A coalition of US organizations is raising funds to send an aid boat to break Israel’s four-year siege of Gaza.
In a statement on its website, the group said its boat would set sail in September or October as part of a flotilla of ships from Europe, Canada, India, South Africa, and parts of the Middle East.
Israel’s raid on a Turkish Gaza-bound aid ship on 31 May sparked international condemnation after soldiers killed nine passengers on board. Israel’s government refused Turkish demands for an apology, and ignored calls for an international investigation into the incident, opting instead for an internal probe.
Two survivors of the raid on the Freedom Flotilla, author Iara Lee and retired colonel Ann Wright, have expressed their support for the US aid mission, named The Audacity of Hope.
US professor Rashid Khalidi, who is supporting the initiative, commented that “Given the national-religious hierarchy which determines what the IDF can do to whom, the fact that the ship is American will make it harder to deal with it as the Mavi Marmara was dealt with.”
Speaking to the Israeli daily Haaretz, Khalidi suggested that if the name of the boat, after the 2006 bestseller penned by then-presidential candidate Barack Obama, was a problem for the US administration, “it can simply insist publicly that Israel lift the siege.”
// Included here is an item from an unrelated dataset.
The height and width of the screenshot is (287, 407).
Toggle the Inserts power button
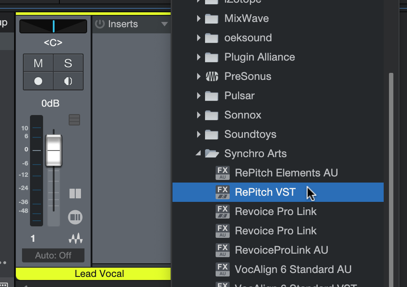tap(100, 24)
Commentators have seized on Khalidi’s association with the project, although he explained to Haaretz that while he supports the endeavor he is not an organizer. During Obama’s election campaign, the president drew criticism for his association with the Columbia professor, as US media reported Obama had attended a dinner in Khalidi’s honor several years earlier.
The campaign website lists a wide range of notable supporters, including Holocaust survivor Hedy Epstein, president of the Center for Constitutional Rights Michael Ratner, and the parents of Rachel Corrie, a US citizen who was killed in 2003 when an Israeli military bulldozer ran her down in Gaza as she protested the demolition of a Palestinian house.